As I noted in my posts on Mareva Injunctions and Anton Piller Orders, seeking powerful remedies can be risky.

Because these orders often sought ex parte, the plaintiff must make full, fair and frank disclosure of all material matters of which it has knowledge. The cost of improper disclosure is steep. Failure to make proper disclosure may lead to the injunction being dissolved and/or heavy adverse costs awards.

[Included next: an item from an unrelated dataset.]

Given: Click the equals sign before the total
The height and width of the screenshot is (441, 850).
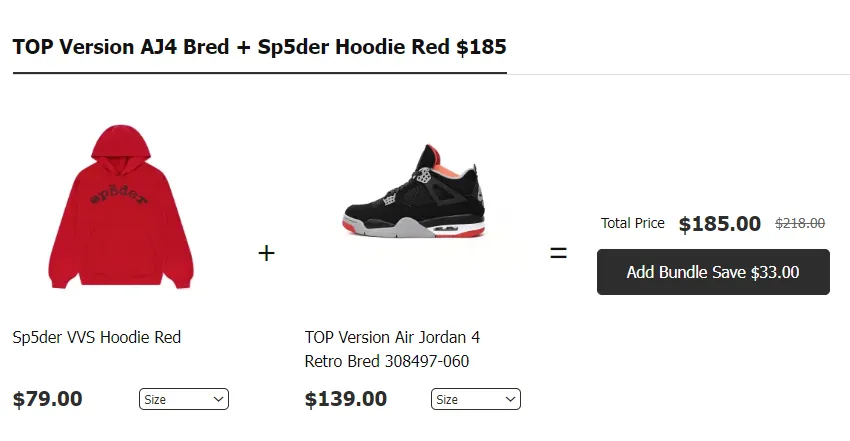Looking at the screenshot, I should click(558, 253).
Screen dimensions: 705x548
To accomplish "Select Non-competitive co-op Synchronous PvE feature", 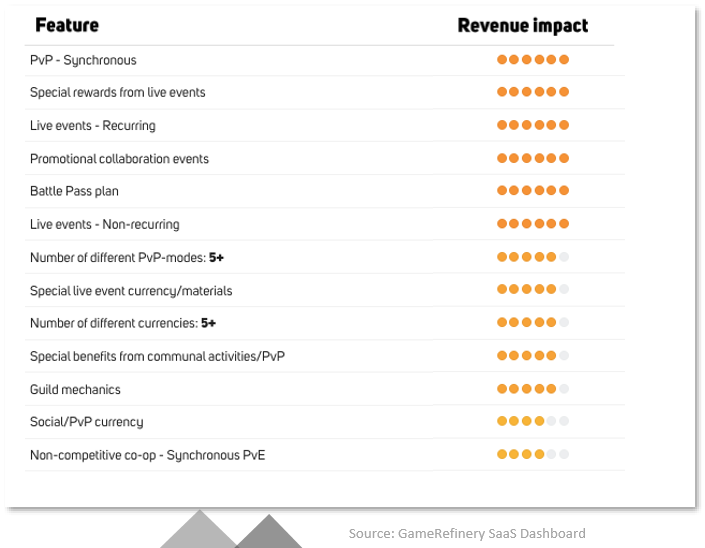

In Factor Gas v. Jean, an Ontario Superior Court judge set aside an Anton Piller order which had authorized the search of the defendant's home due to non-disclosure of facts on the original ex parte motion and the failure of the applicant to make proper inquiries prior to resorting to the motion. Finding that the motion to obtain the Anton Piller order violated the fundamental principles of obtaining ex parte orders, the judge ordered a cost award against Factor Gas of a half million dollars.

In its dismissal of Factor Gas' appeal, the Divisional Court noted that plaintiffs seeking an Anton Piller order on an ex parte motion assume “significant responsibilities”. A court may set aside an Anton Piller order notwithstanding satisfaction of the Celanese conditions if it determines that the plaintiff failed to disclose material facts within its knowledge. Further, where the plaintiff must demonstrate a strong prima facie case and serious damage resulting from the defendant's alleged misconduct, the duty of the plaintiff to act in good faith in the ex parte hearing includes a duty to make proper inquiries before bringing the motion.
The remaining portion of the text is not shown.